[Dataset entries]
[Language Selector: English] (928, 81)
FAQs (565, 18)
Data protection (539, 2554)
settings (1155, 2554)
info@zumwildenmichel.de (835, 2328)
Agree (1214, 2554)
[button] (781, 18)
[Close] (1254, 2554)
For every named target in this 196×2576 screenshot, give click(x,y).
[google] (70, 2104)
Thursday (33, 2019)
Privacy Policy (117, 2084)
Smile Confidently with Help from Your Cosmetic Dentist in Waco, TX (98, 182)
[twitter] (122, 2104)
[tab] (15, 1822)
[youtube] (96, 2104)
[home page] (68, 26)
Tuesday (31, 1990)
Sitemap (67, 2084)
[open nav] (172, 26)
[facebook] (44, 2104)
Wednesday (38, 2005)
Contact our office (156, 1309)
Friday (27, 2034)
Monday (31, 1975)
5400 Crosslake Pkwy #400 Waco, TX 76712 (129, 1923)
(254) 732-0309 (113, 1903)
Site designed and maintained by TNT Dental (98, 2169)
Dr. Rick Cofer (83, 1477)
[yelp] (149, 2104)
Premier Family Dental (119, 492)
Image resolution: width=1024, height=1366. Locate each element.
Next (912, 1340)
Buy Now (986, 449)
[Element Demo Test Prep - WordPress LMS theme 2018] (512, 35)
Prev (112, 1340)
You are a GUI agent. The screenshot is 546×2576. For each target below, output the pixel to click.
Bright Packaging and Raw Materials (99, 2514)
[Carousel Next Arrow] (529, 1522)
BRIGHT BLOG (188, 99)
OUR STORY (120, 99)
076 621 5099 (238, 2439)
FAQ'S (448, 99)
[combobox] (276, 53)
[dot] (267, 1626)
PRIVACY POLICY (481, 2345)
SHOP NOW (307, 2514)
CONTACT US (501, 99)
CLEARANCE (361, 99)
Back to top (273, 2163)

#### Exercise instructions
Every record above has to appear again, word for word.

#### Answer section
[Language Selector: English] (928, 81)
FAQs (565, 18)
Data protection (539, 2554)
settings (1155, 2554)
info@zumwildenmichel.de (835, 2328)
Agree (1214, 2554)
[button] (781, 18)
[Close] (1254, 2554)
For every named target in this 196×2576 screenshot, give click(x,y).
[google] (70, 2104)
Thursday (33, 2019)
Privacy Policy (117, 2084)
Smile Confidently with Help from Your Cosmetic Dentist in Waco, TX (98, 182)
[twitter] (122, 2104)
[tab] (15, 1822)
[youtube] (96, 2104)
[home page] (68, 26)
Tuesday (31, 1990)
Sitemap (67, 2084)
[open nav] (172, 26)
[facebook] (44, 2104)
Wednesday (38, 2005)
Contact our office (156, 1309)
Friday (27, 2034)
Monday (31, 1975)
5400 Crosslake Pkwy #400 Waco, TX 76712 (129, 1923)
(254) 732-0309 (113, 1903)
Site designed and maintained by TNT Dental (98, 2169)
Dr. Rick Cofer (83, 1477)
[yelp] (149, 2104)
Premier Family Dental (119, 492)
Image resolution: width=1024, height=1366. Locate each element.
Next (912, 1340)
Buy Now (986, 449)
[Element Demo Test Prep - WordPress LMS theme 2018] (512, 35)
Prev (112, 1340)
You are a GUI agent. The screenshot is 546×2576. For each target below, output the pixel to click.
Bright Packaging and Raw Materials (99, 2514)
[Carousel Next Arrow] (529, 1522)
BRIGHT BLOG (188, 99)
OUR STORY (120, 99)
076 621 5099 (238, 2439)
FAQ'S (448, 99)
[combobox] (276, 53)
[dot] (267, 1626)
PRIVACY POLICY (481, 2345)
SHOP NOW (307, 2514)
CONTACT US (501, 99)
CLEARANCE (361, 99)
Back to top (273, 2163)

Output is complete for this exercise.